Bu durumda da ortaya şöyle bir döngü çıkıyor: Seçkin kulüpler rakiplerine kıyasla daha kolay maçlar oynuyor. Daha kolay maçlar oynayıp daha çok galibiyet elde ettikçe 10 yıllık katsayı puanlarını artırıyorlar. Bu puanlar arttıkça daha fazla para elde etmeye hak kazanıyorlar. Daha çok para ise seçkin kulüp konumlarını korumak için gezegenin en iyi futbolcularını kadrolarına katmalarına yardımcı oluyor.

2003-2018 yılları arasındaki maçlarda en az 3 gol farkı elde edilen maçların yüzdesi...

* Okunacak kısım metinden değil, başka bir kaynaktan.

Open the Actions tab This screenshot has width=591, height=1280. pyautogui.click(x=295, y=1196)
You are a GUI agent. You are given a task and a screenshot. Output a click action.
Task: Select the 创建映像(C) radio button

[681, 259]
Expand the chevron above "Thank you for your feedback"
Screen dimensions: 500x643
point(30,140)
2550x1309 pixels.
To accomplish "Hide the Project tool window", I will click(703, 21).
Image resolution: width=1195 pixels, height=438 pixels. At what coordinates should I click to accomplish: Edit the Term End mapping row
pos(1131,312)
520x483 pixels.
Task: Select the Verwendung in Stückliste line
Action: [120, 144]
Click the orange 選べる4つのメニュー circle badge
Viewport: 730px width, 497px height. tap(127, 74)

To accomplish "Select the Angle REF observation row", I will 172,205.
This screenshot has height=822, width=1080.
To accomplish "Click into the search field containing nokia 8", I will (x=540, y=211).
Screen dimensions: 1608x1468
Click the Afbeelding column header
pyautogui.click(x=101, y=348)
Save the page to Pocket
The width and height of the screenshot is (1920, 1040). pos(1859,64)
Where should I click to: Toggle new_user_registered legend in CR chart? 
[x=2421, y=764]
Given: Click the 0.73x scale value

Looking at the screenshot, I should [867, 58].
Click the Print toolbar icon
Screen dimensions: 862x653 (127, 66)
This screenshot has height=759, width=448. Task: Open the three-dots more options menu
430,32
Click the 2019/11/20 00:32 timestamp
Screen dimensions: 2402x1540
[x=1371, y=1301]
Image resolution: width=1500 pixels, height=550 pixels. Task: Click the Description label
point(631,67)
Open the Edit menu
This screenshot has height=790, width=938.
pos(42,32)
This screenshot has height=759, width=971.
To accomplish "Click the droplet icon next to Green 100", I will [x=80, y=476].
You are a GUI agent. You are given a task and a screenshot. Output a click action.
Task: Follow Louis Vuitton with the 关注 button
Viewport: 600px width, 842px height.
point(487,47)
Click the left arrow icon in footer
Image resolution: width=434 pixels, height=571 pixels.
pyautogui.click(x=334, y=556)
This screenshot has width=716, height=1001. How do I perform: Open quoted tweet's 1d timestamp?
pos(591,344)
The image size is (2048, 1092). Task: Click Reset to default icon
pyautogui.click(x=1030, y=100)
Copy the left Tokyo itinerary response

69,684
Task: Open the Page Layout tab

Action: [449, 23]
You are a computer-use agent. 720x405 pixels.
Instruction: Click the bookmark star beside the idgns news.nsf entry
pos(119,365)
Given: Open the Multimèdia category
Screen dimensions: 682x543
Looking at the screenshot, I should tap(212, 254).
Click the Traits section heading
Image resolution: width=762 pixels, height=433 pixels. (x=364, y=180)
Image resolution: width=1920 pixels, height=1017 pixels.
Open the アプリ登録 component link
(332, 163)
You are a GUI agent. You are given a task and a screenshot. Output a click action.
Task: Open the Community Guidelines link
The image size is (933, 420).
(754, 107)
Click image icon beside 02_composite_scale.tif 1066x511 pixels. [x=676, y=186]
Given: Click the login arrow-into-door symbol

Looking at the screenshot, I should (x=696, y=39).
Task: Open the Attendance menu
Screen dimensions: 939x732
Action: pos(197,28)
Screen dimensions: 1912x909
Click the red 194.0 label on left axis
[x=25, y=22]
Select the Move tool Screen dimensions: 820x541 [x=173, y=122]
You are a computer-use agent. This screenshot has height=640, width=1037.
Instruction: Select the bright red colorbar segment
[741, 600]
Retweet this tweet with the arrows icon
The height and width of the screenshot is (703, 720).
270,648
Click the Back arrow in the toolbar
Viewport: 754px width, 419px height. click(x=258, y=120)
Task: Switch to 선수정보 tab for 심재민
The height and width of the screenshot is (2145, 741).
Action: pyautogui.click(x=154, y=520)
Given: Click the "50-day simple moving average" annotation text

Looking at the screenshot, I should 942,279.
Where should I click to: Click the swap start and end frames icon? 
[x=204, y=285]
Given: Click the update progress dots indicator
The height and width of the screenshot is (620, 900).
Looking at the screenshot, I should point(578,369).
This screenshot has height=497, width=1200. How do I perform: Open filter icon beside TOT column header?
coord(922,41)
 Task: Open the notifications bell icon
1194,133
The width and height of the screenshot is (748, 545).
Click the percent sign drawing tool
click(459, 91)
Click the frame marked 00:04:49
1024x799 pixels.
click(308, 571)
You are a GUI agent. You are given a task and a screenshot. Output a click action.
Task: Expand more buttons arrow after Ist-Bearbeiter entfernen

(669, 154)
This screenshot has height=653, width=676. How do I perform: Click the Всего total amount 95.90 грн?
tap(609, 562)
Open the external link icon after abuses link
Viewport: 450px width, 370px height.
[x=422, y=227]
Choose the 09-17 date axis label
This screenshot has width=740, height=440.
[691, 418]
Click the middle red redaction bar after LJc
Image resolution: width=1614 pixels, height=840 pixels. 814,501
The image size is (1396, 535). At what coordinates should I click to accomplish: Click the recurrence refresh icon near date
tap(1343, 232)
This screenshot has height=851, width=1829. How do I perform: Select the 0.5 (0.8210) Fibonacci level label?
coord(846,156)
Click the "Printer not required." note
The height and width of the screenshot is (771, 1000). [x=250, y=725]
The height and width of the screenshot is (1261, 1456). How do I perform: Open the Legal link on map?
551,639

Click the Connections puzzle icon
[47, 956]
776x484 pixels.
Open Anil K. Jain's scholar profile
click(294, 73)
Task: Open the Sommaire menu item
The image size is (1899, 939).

Şampiyonlar Ligi gruplarına katılma hakkı kazanan her takım yaklaşık 15 milyon avroyu kasasına koyarken turnuvayı kazanan takımın kasasına yaklaşık 70 milyon avro giriyor. Buna pazarlama ve televizyon paylarından gelen paraları da katınca seçkin kulüplerin “yıldız futbolcuları” kadrolarına katması çok daha kolay oluyor. Örneğin, Ronaldo’nun Juventus’a gitmesi, Griezmann’ın Barcelona’ya katılması ya da Manchester City, Liverpool gibi takımların savunma oyuncuları veya kalecilere 80-100 milyon avro arasında bonservis bedelleri ödeyebilmesi.

Gruplarını lider bitiren takımların yıllara göre puan ve gol ortalamaları...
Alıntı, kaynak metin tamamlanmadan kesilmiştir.